I cannot go to class knowing Sebastian will be there too. I cannot handle another day of him looking through me and ignoring my existence. I might as well just drop out because this is how I will act for the rest of the year.

I hear Imelda stomp over to the side of my bed. She rips the pillow off of me and throws it on the ground.

"Hey" I yell sitting up. "Now you got it all dirty!"

"Good! Maybe then you can stop hiding and feeling bad for yourself. This is not the Y/n I know."

I scoff, "Yeah well she's gone now. Get used to this."

"No! I refuse to except that. You have dealt with too much to let a boy be the thing that defeats you! That is insane Y/n. You are going to get up, march into class like you are on top of the world, and you are going to show Sebastian Sallow that you do not need him."
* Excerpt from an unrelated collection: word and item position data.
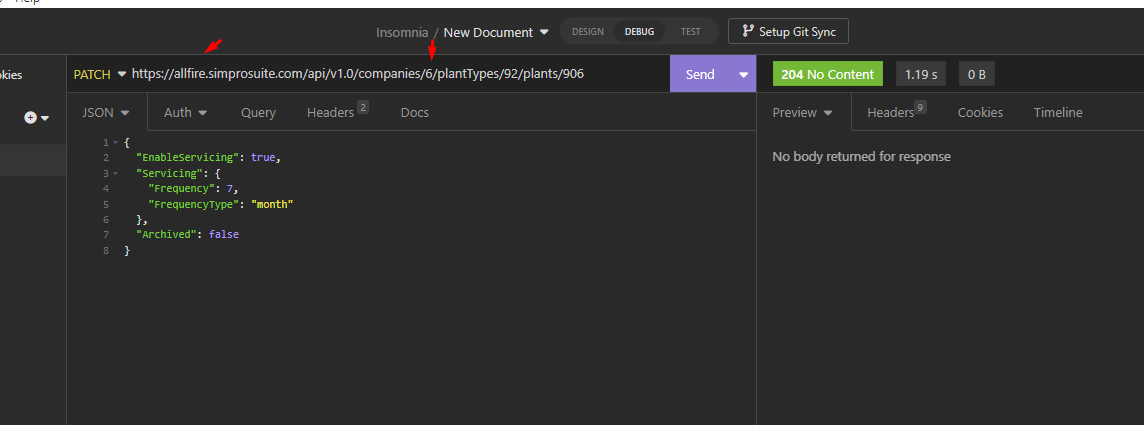Open the JSON body type dropdown
The height and width of the screenshot is (425, 1144).
pos(106,112)
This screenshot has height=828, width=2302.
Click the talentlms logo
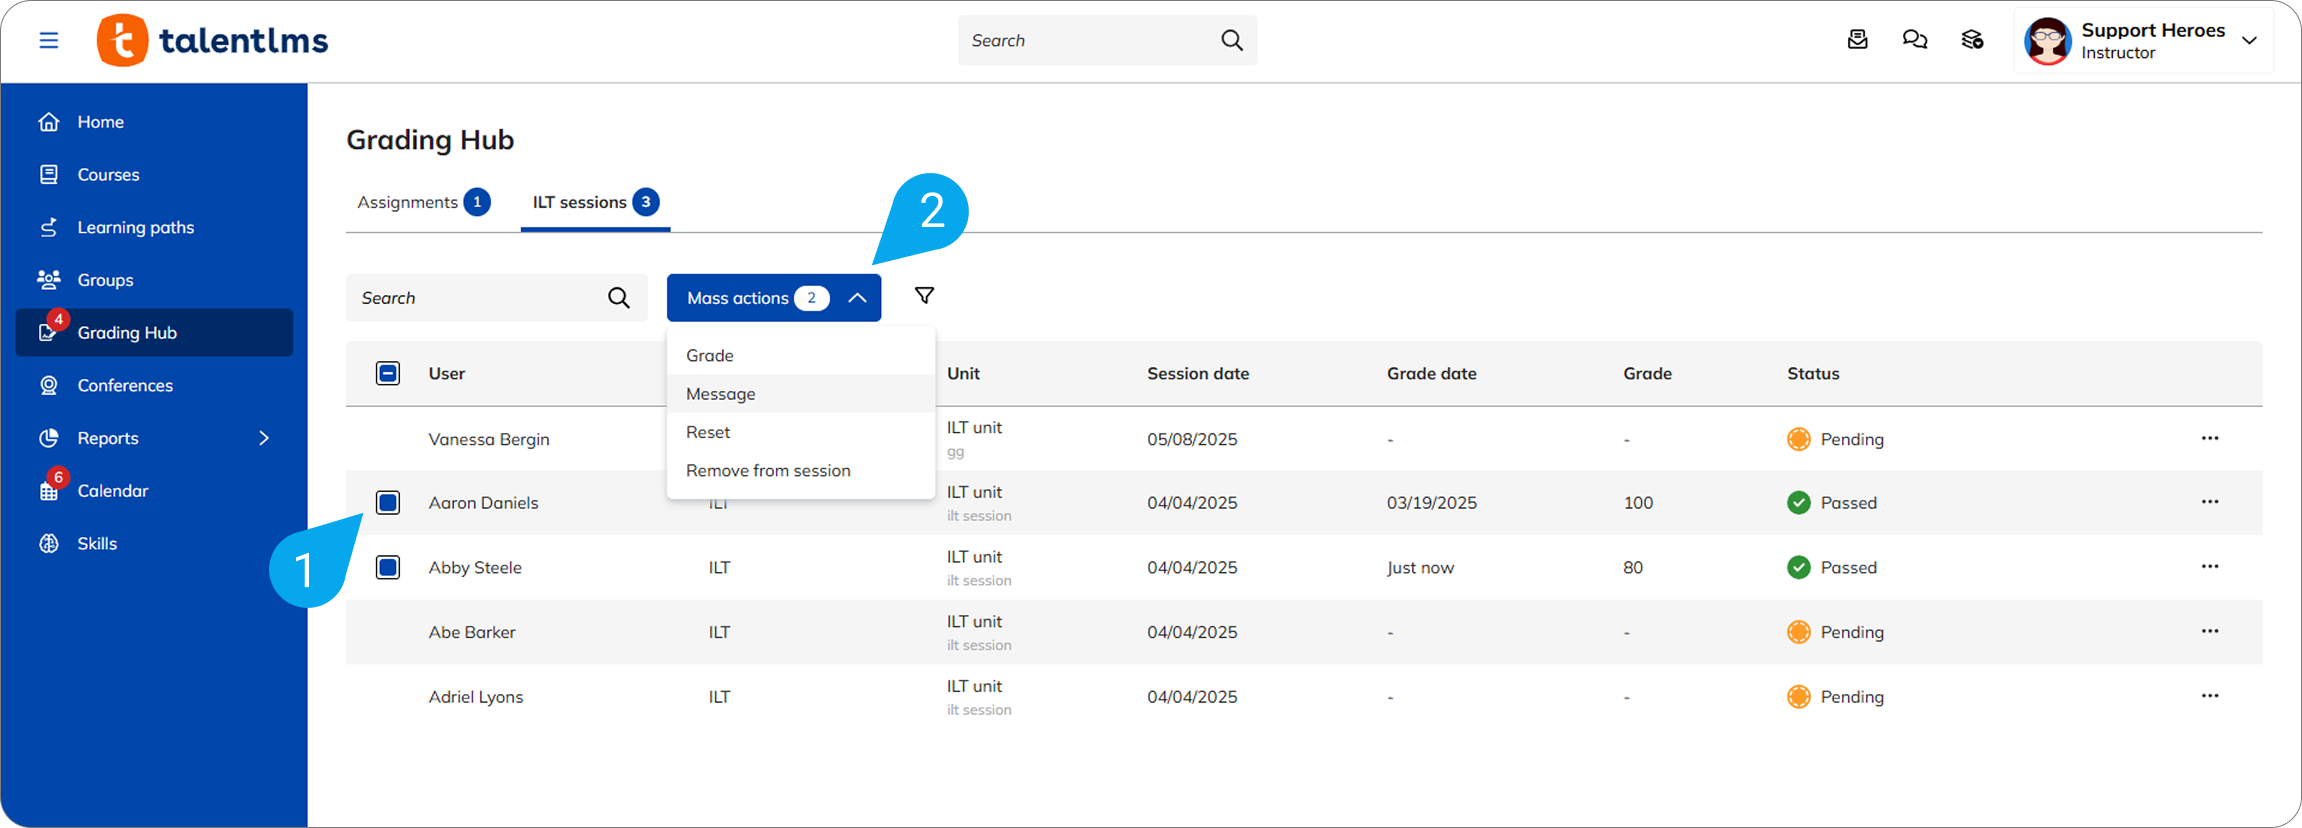click(213, 40)
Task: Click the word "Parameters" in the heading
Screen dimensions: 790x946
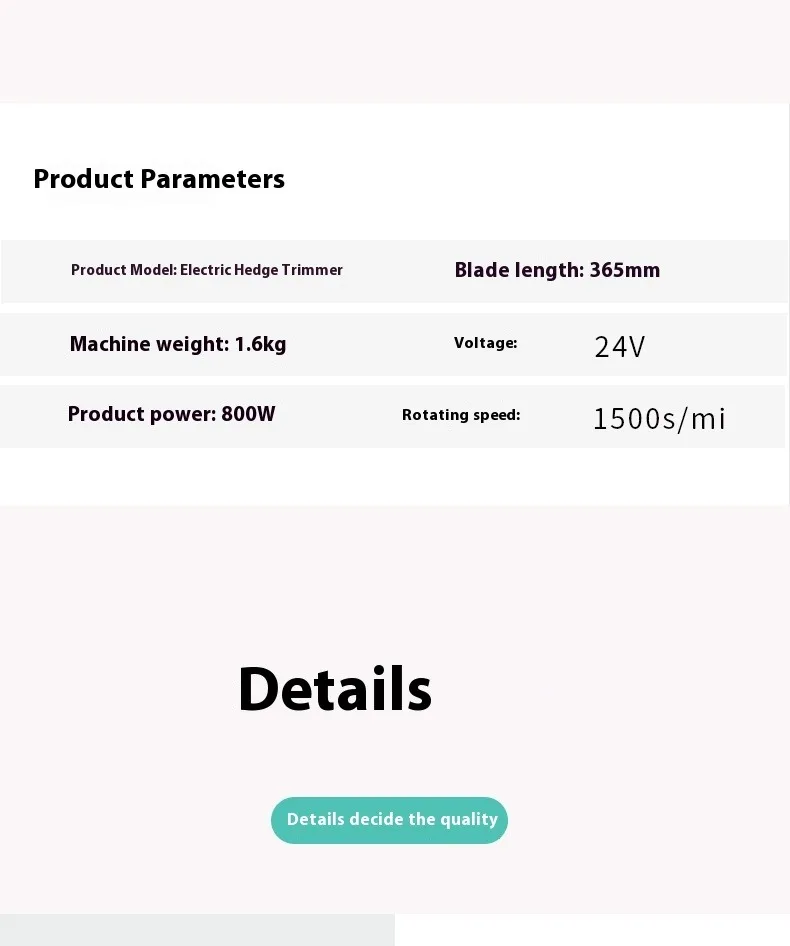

I appreciate what Imelda is trying to do, but it will never work. I do need Sebastian. He has defeated me completely. All I want is to be with him. I want to feel him, taste him, see his smile, and if I cannot have that then what is the point? There was not happiness for me. I was doomed for a life of loneliness.

I lay back down and once again try to shoo Imelda away from me. She lets out a frustrated sigh and I smile thinking I have won this battle.

I hear her walk away and I feel like I can finally be left alone in peace. I close my eyes and start to relax my body.

"She is in her bed. Help me out here" I hear as the door swings open.

Before I can completely register what is going on, I feel two long slender but muscular arms wrap around me lifting me from my bed. I look to see Ominis holding me tightly against him. I struggle and hit his chest, fighting for him to let me go.